The Knuckleheads of the Day award
Today's winners are 20 Palm Beach County Sheriff's Deputies. Their names are Jimmy Maisonet, Belinda Murvin, Lorrie Wrice, Angel Alava, Francis Wheeler, Kasandra Smith, Bernard Hardemon, Donald Reilly, Sonya McIntosh, Conrad Stewart, Adrian Wallace, Chester Gibson, Sandra Price, Willie King, Reginald Price, Reginald Wright, Major Thornton, Richard Klaysmat, Brenda Gray and Caretha Cason. They get today's award for cheating on exams that would have boosted their salaries. These officers have all been reprimanded by the PBSO.
Read the Sun-Sentinel article below. These deputies are a disgrace. They are supposed to be enforcing the laws, but they themselves are cheats. Letters of reprimand is too light a sentence in TFM's eyes. A trust was broken by these men and women and our law enforcement's integrity damaged. Who is to say they don't cheat in other ways.

________________

## TO DO
- a) Turn everything in the listing from the line containing "Image resolution: width=1280" down to the line containing "pos(370,354)" into a JSON list of strings, one string per line, without blank lines. Leave the pictures out.
- b) Go on with the post about the sheriff's deputies from the point where it stops.
The listing has no connection to the post about the sheriff's deputies.

________________

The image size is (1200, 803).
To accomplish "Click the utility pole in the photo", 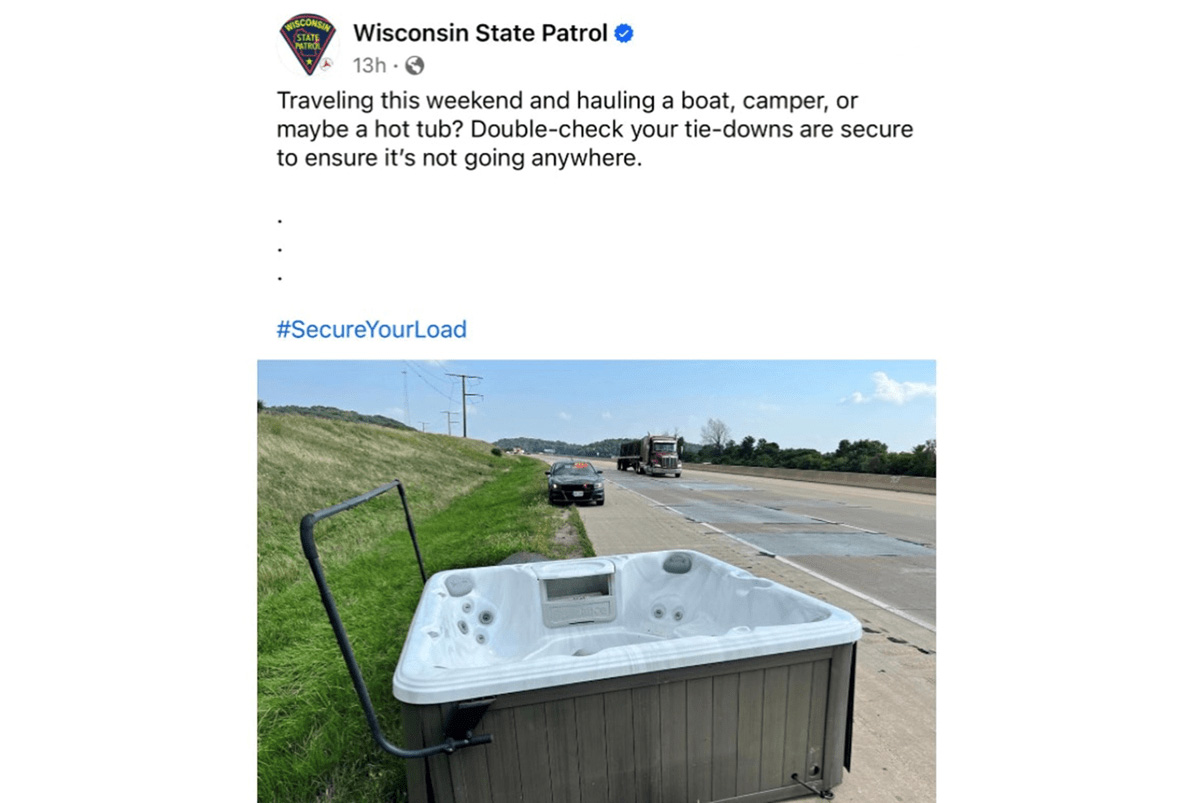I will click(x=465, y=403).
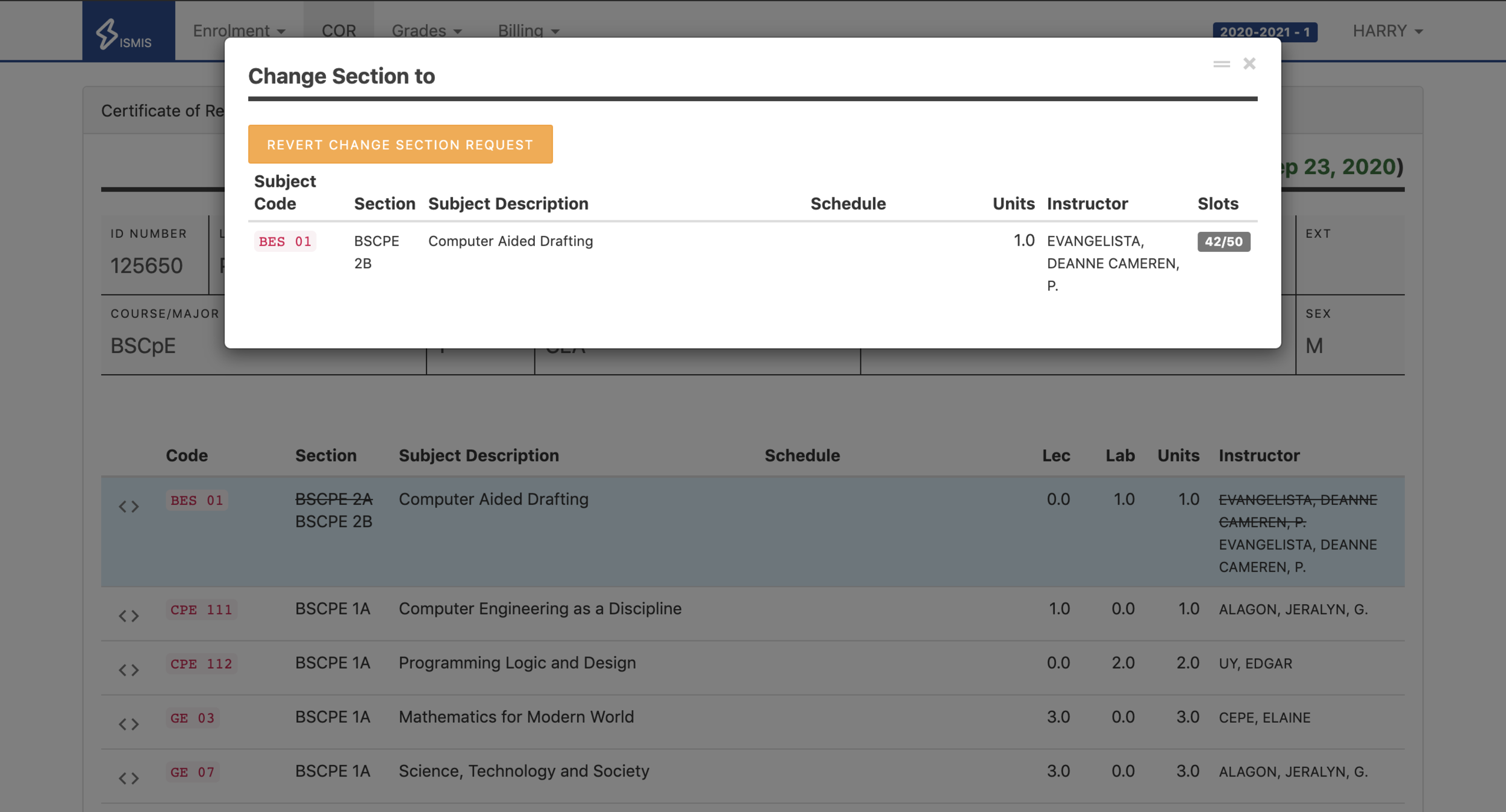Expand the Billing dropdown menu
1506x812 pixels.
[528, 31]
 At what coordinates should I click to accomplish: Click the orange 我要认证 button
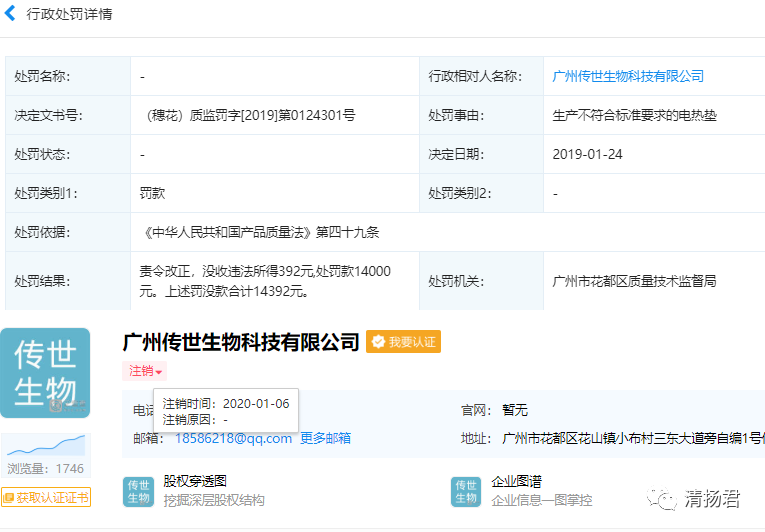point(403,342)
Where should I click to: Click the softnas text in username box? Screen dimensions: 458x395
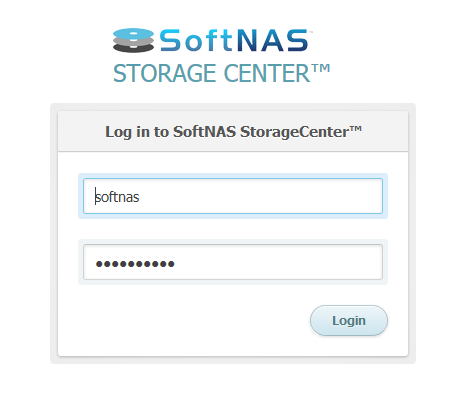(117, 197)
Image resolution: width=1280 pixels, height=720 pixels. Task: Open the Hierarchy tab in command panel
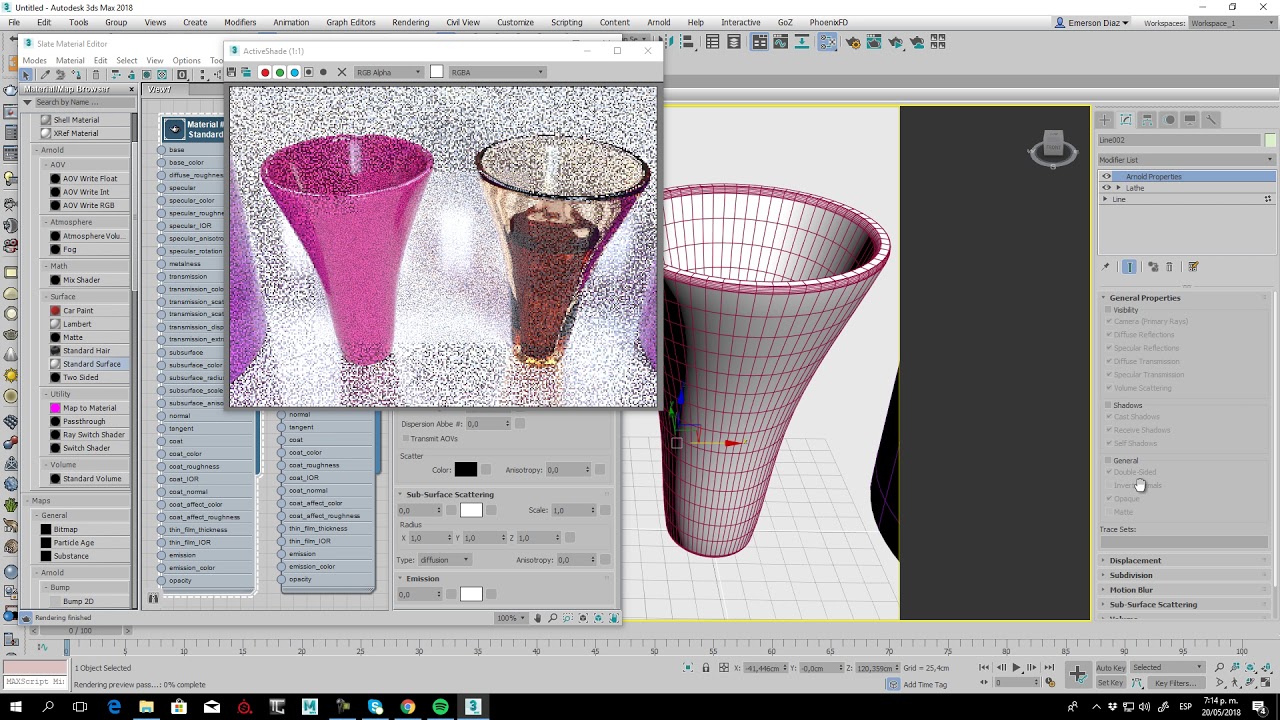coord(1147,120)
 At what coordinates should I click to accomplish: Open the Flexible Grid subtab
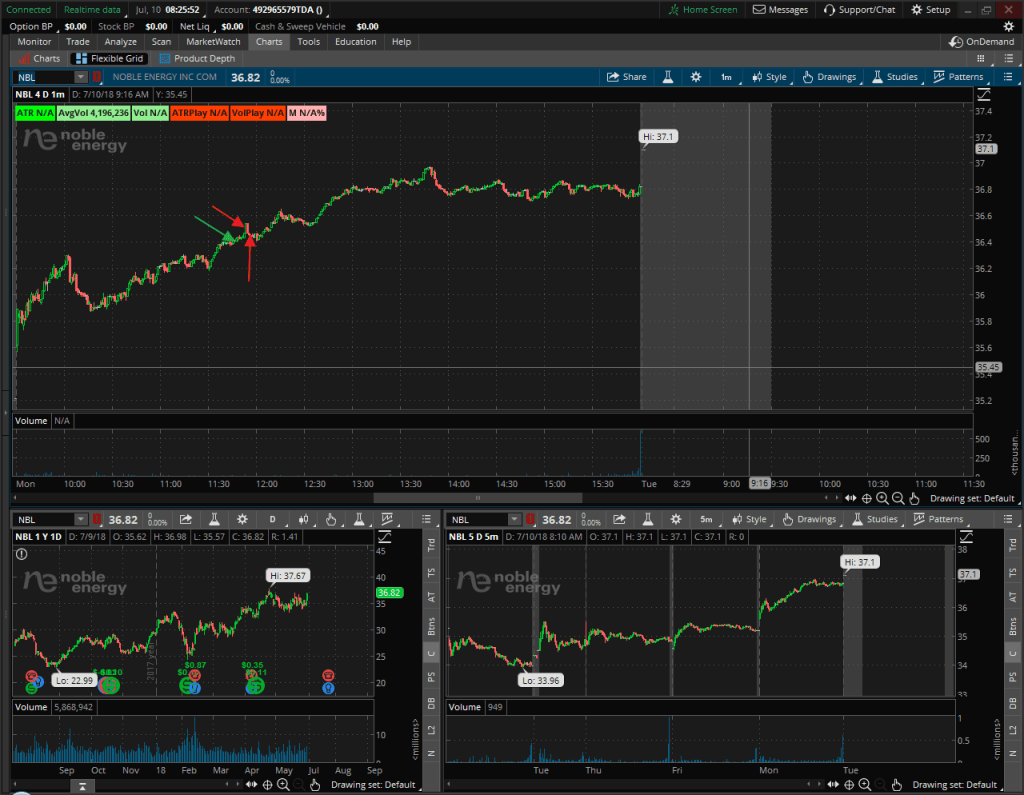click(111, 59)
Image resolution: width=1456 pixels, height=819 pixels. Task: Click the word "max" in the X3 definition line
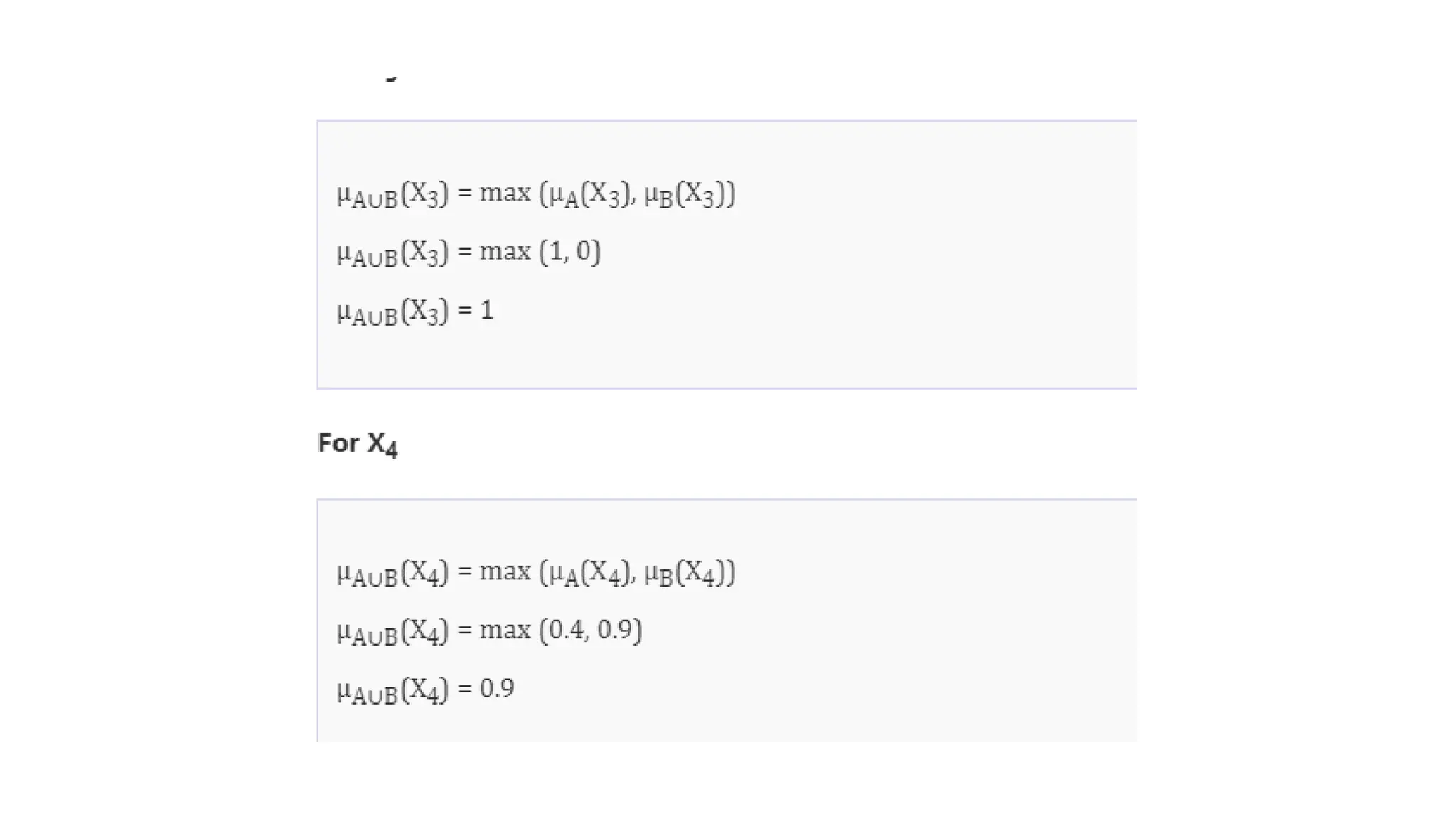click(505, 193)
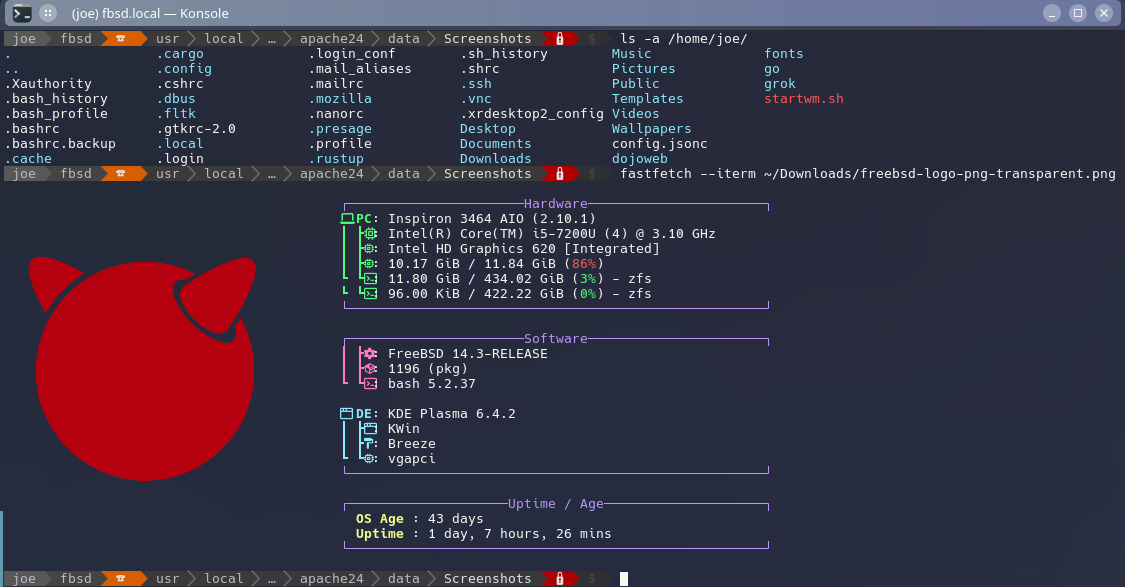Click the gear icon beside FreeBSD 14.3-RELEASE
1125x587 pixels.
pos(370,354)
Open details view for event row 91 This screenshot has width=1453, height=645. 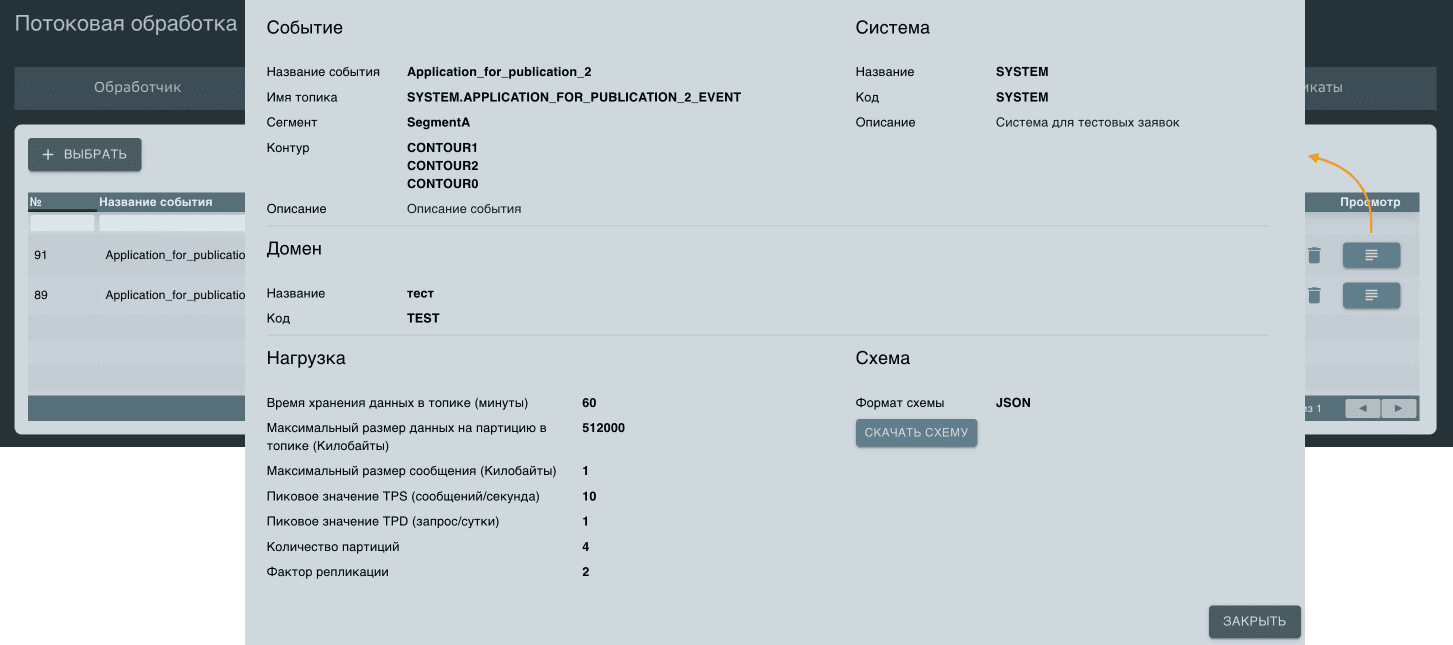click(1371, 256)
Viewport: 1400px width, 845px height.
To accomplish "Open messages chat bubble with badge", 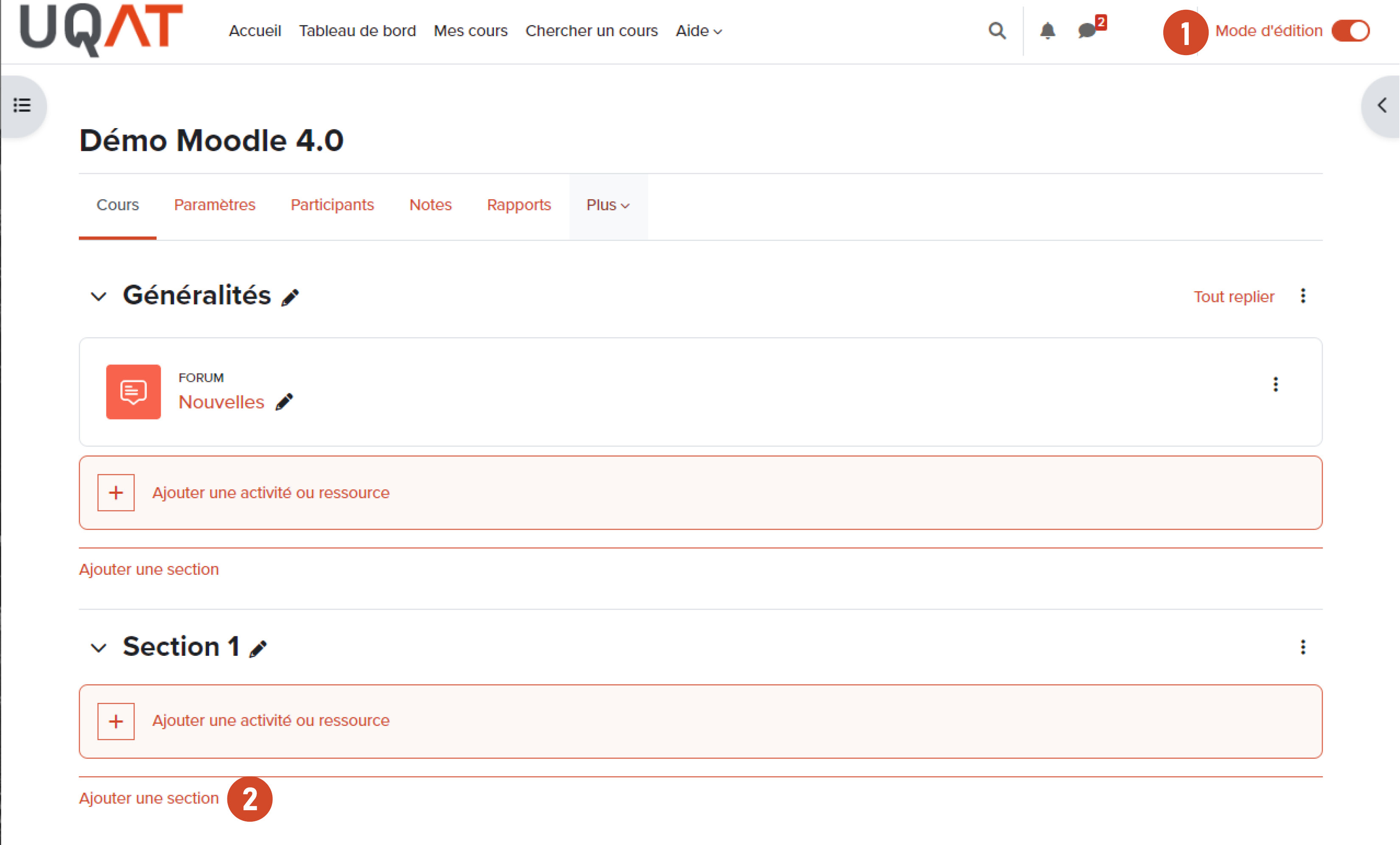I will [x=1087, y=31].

________________

## ANSWERS
- a)
[
  "Image resolution: width=1280 pixels, height=720 pixels. Task: Open the Hierarchy tab in command panel",
  "coord(1147,120)",
  " At what coordinates should I click to accomplish: Open the Flexible Grid subtab",
  "click(111, 59)",
  "Image resolution: width=1456 pixels, height=819 pixels. Task: Click the word \"max\" in the X3 definition line",
  "click(505, 193)",
  "Click the gear icon beside FreeBSD 14.3-RELEASE",
  "1125x587 pixels.",
  "pos(370,354)"
]

- b)
For being disgraces to the law enforcement profession, Jimmy Maisonet, Belinda Murvin, Lorrie Wrice, Angel Alava, Francis Wheeler, Kasandra Smith, Bernard Hardemon, Donald Reilly, Sonya McIntosh, Conrad Stewart, Adrian Wallace, Chester Gibson, Sandra Price, Willie King, Reginald Price, Reginald Wright, Major Thornton, Richard Klaysmat, Brenda Gray and Caretha Cason are today's knuckleheads of the day.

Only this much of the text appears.